[Start of Attachment]

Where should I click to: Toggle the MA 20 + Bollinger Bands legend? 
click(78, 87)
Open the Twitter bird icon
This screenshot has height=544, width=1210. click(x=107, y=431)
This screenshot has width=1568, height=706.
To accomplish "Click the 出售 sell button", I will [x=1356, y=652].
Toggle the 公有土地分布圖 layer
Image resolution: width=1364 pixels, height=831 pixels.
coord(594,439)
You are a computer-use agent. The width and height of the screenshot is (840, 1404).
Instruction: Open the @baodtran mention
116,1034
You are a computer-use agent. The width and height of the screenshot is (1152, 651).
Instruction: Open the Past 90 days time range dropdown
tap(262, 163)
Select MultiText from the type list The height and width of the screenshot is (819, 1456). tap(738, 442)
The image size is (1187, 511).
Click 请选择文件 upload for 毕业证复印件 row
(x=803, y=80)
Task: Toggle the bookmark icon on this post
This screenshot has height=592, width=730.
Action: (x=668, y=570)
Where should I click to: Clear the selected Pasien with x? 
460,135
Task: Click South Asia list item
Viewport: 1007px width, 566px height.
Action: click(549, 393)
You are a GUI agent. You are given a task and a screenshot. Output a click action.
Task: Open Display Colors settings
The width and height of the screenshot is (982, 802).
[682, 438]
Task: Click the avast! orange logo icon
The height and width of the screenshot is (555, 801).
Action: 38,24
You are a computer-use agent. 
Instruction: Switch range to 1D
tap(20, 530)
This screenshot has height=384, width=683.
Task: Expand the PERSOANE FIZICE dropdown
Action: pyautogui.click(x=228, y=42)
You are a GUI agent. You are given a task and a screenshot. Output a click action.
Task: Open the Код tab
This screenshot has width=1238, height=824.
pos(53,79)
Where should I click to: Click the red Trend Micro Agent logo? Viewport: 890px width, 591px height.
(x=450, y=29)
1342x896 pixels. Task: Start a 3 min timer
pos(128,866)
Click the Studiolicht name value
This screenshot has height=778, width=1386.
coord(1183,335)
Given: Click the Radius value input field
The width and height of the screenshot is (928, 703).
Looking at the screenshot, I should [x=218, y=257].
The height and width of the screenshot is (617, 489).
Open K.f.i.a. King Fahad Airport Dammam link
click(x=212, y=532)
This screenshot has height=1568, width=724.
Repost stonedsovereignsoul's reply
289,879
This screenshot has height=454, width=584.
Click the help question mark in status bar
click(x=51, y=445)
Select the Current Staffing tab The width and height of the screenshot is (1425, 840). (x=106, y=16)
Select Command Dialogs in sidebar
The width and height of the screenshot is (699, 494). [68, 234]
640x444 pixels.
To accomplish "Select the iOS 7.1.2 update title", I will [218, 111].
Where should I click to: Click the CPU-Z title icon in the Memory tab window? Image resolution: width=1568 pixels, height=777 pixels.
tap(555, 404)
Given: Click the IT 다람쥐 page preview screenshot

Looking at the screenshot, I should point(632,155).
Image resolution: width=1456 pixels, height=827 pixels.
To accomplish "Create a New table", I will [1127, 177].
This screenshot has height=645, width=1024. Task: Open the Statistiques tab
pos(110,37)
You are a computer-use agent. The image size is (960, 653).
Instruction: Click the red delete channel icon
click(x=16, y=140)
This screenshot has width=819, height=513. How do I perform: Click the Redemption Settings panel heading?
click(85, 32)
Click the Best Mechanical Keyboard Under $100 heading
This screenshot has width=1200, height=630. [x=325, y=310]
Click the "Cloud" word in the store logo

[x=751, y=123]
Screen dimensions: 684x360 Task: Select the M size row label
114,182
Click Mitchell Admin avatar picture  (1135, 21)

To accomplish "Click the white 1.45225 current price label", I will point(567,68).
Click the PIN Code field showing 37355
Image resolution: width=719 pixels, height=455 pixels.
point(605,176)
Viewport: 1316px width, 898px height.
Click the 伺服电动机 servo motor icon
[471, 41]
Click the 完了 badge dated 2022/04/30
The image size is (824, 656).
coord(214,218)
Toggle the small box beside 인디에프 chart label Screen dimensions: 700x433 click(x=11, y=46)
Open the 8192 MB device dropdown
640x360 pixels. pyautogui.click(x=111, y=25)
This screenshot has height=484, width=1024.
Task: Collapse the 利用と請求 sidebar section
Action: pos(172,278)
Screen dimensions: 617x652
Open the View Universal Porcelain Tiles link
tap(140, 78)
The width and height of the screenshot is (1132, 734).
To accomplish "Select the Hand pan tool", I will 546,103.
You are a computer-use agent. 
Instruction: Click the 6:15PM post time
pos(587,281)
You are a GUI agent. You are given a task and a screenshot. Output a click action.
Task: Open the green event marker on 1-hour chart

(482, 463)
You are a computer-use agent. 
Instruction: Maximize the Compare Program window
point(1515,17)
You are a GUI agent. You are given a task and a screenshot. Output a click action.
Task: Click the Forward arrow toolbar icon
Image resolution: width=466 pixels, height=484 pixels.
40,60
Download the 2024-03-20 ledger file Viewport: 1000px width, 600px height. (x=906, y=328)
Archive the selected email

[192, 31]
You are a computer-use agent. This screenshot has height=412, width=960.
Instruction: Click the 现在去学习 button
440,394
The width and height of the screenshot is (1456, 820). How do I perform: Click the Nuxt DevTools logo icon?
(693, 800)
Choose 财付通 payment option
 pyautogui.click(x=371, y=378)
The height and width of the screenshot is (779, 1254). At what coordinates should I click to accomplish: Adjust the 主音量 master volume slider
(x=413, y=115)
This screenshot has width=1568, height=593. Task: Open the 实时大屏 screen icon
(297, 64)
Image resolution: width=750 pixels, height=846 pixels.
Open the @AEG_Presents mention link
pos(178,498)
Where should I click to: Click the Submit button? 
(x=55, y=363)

[End of Attachment]

> [EXERCISE DIRECTIONS]:
The word "value" appears in some lines above. Return every one of those lines.

> [OUTPUT]:
Click the Studiolicht name value
Given: Click the Radius value input field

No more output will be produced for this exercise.